La multitud aplaudió al paso del cortejo desde el parlamento de Westminster a la catedral. El ataúd, cubierto con una bandera del país, fue colocado en el último tramo en un coche tirado por seis caballos negros.
La procesión fue encabezada por una banda y más de 700 soldados marcaban la ruta. Los portadores del féretro fueron elegidos entre miembros de los regimientos que sirvieron en la guerra de Malvinas en 1982.
Funcionarios de alto rango de su época de gobierno, el actual gabinete y sus sucesores en el cargo, John Major, Tony Blair, Gordon Brown y el actual jefe de gobierno conservador David Cameron estuvieron presentes en la misa.
El ex secretario de Estado norteamericano Henry Kissinger, la reina Isabel II y el último presidente de la era apartheid en Sudáfrica, FW de Klerk, eran otros de los 2 mil 300 invitados de 170 países.
En su homilía, el obispo de Londres, Richard Chartres, evitó hablar de la carrera política de la “Dama de Hierro”: “Hay un lugar importante para debatir las políticas y la herencia; para analizar el impacto de las decisiones políticas sobre la vida de diaria de individuos y comunidades. El Parlamento tuvo un debate franco la semana pasada, pero aquí y ahora no es el momento ni el lugar”.
Cameron y la nieta de Thatcher Amanda, de 19 años, leyeron pasajes de la Biblia. Sonó la música de Brahms, Elgar y Bach.
La ex primera ministra conservadora murió a los 87 años tras sufrir un derrame cerebral el lunes 8. Al parecer estaba enferma desde hacía años y sufría demencia senil.
Thatcher fue primera ministra de 1979 a 1990. Algunos creen que salvó a Reino Unido del declive económico, mientras que otros consideran que sus duras reformas económicas fueron despiadadas y destructivas.
“Ella llegó al poder en un mundo de hombres y ganó”, aseguró John Loughrey, de 58 años, que pasó la noche a la intemperie fuera de la iglesia para estar seguro de tener un sitio para homenajear a la dirigente.
“Por todo lo que peleó, ganó.

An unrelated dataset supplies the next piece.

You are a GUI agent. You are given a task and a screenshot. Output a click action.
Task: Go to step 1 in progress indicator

Fue una gran política. Estábamos viviendo en la oscuridad y ella nos trajo de nuevo la luz”, señaló.
Los detractores de Margaret Thatcher salieron ayer a la calle en varios puntos del Reino Unido para mostrar el rechazo a su legado y celebrar con gritos de júbilo la muerte de una primera ministra que dividió al país.
“¡Maggie, Maggie, Maggie, muerta, muerta, muerta!”, fue el cántico repetido por una generación de británicos que sufrió en propia carne el thatcherismo y la implantación del neoliberalismo en Gran Bretaña.

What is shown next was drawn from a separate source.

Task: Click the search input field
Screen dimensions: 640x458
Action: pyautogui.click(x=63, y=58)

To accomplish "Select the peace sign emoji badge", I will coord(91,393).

Cientos de personas se congregaron en Londres para “dar la espalda” al ataúd de Thatcher a su paso hacia la catedral de San Pablo, donde se ofició un funeral casi de Estado cuyo coste millonario ha indignado a parte de la población.

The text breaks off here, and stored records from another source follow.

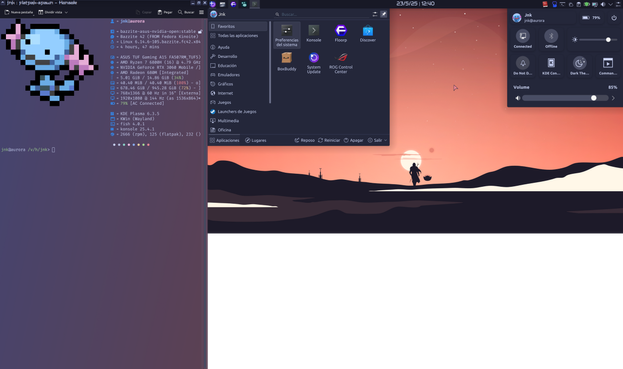Select Todas las aplicaciones category
This screenshot has height=369, width=623.
[238, 36]
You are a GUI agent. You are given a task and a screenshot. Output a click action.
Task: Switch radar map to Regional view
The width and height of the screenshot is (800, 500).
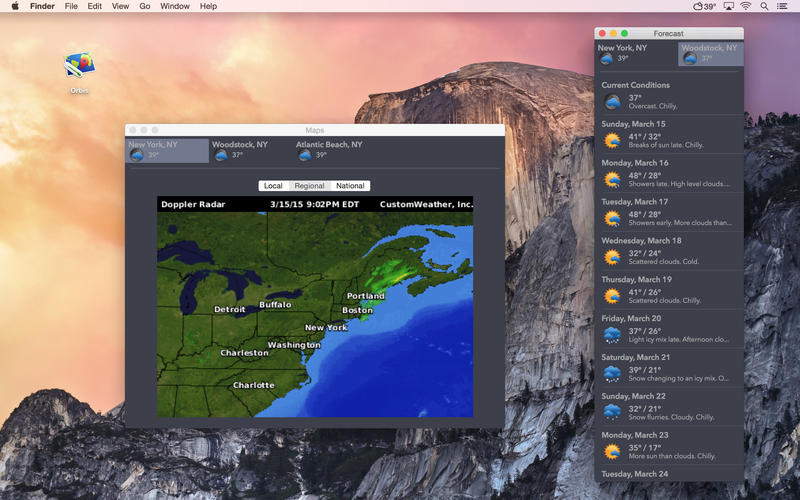coord(309,186)
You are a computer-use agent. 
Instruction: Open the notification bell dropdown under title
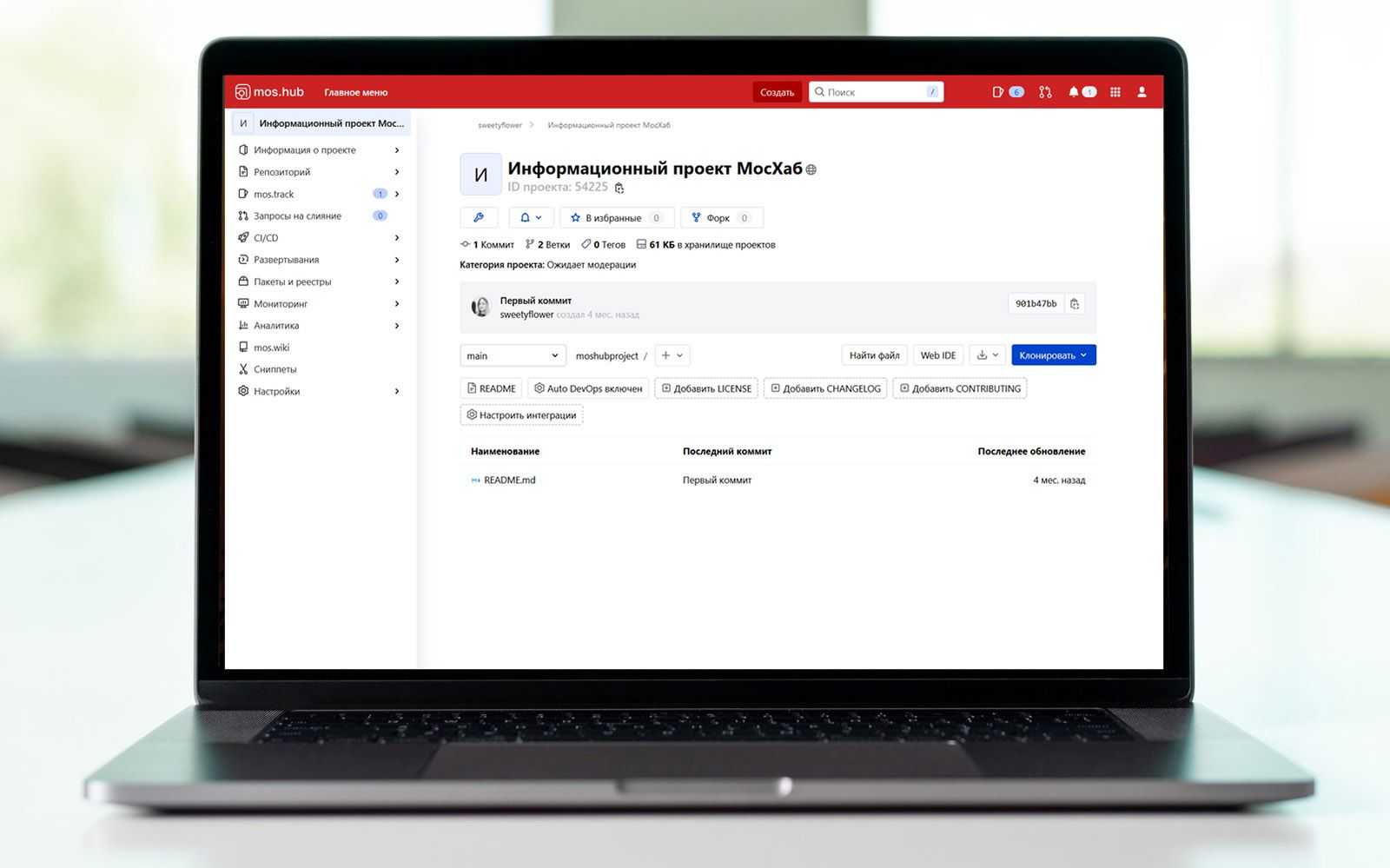[x=531, y=218]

“Estamos aquí porque nos parece escandaloso gastar este dinero cuando al resto se nos impone la austeridad y para protestar por su legado, con la destrucción de comunidades enteras para favorecer al sector financiero”, dijo Jeff Powell, profesor de economía de la Universidad de Londres, que acudió con su esposa y su bebé.
Entre abucheos y eslóganes como “Menudo despilfarro” y algunos entonando el tema de gospel “Oh Happy Day” (Qué día tan feliz), el féretro con los restos de la antigua líder “tory” llegó a su destino acompañado también por numerosos partidarios que se agolparon para rendirle tributo.
Las protestas y celebraciones abundaron en el norte de Inglaterra, donde más se sintieron en los años 80 los efectos de las políticas de Thatcher, con el cierre de fábricas y minas que sumió a poblaciones enteras en el desempleo.
El secretario general de la Asociación de mineros de Durham, David Hopper, animó al festejo y recordó que “toda una generación de sindicalistas bailará sobre la tumba” de la ex primera ministra, que restringió los derechos sindicales tras la huelga de un año por la clausura de los pozos.
“Me da igual que digan que es de mal gusto, es de peor gusto lo que ella hizo a nuestras comunidades”, zanjó el exminero.